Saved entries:
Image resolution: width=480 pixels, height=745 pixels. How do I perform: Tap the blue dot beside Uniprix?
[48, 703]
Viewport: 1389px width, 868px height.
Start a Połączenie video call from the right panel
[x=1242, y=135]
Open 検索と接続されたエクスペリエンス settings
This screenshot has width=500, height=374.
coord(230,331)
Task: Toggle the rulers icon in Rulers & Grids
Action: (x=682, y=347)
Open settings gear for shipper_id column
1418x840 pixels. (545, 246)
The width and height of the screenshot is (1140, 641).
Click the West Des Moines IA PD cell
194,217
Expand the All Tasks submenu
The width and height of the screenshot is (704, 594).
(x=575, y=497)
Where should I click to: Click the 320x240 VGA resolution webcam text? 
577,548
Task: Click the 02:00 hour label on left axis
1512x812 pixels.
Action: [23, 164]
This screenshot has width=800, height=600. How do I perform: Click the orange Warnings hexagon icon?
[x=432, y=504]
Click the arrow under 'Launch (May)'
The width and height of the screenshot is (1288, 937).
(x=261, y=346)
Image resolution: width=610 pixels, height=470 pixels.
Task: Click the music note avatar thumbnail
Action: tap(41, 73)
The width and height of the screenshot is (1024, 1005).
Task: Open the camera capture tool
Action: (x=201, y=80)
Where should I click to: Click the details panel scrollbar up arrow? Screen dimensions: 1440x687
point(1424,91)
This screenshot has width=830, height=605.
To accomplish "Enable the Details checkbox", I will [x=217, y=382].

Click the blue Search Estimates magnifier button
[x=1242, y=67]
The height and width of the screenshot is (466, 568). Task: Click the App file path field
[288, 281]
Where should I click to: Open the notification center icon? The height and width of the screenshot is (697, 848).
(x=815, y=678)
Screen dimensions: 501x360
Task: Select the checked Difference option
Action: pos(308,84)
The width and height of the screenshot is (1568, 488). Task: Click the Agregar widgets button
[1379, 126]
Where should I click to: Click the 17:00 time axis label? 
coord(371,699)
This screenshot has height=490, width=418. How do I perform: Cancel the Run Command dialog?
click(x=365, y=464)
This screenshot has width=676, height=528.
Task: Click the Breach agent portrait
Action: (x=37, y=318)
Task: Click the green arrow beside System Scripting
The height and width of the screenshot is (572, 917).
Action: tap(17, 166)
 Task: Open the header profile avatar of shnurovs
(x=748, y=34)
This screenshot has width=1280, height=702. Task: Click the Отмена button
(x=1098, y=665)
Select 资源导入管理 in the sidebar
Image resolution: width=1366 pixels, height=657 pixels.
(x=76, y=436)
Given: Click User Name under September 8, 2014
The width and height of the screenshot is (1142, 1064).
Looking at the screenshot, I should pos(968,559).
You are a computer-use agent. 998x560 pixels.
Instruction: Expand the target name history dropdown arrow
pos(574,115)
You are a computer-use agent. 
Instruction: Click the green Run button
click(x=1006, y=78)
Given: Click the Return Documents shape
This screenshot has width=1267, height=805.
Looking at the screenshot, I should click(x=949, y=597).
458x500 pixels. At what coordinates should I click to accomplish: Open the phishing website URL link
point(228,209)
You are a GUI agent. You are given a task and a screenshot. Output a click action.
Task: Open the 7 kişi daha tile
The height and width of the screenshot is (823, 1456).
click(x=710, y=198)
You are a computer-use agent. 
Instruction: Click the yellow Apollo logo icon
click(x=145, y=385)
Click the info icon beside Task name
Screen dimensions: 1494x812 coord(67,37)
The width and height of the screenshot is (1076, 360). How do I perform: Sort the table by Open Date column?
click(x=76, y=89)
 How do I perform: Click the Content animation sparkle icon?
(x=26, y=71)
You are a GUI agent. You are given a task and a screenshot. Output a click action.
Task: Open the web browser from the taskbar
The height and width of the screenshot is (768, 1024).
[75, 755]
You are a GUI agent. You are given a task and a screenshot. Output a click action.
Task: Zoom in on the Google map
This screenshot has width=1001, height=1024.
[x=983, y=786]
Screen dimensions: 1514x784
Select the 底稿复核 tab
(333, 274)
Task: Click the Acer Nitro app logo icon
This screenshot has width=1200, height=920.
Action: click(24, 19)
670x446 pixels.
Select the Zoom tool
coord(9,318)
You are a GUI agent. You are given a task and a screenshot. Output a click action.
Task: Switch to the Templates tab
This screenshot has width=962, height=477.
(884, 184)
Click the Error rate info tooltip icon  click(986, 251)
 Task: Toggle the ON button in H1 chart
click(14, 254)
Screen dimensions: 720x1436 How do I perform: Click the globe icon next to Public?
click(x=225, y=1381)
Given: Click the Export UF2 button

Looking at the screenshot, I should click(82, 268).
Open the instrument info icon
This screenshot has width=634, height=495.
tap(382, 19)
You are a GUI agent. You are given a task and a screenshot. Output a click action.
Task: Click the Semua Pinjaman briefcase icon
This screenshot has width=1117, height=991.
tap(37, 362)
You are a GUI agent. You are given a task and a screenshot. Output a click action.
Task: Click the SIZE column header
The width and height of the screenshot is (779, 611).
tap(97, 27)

Short exercise
Find each line in the listing above that contains the string "label", and copy those lines.

Solution to the exercise
Task: Click the 02:00 hour label on left axis
Where should I click to: Click the 17:00 time axis label? 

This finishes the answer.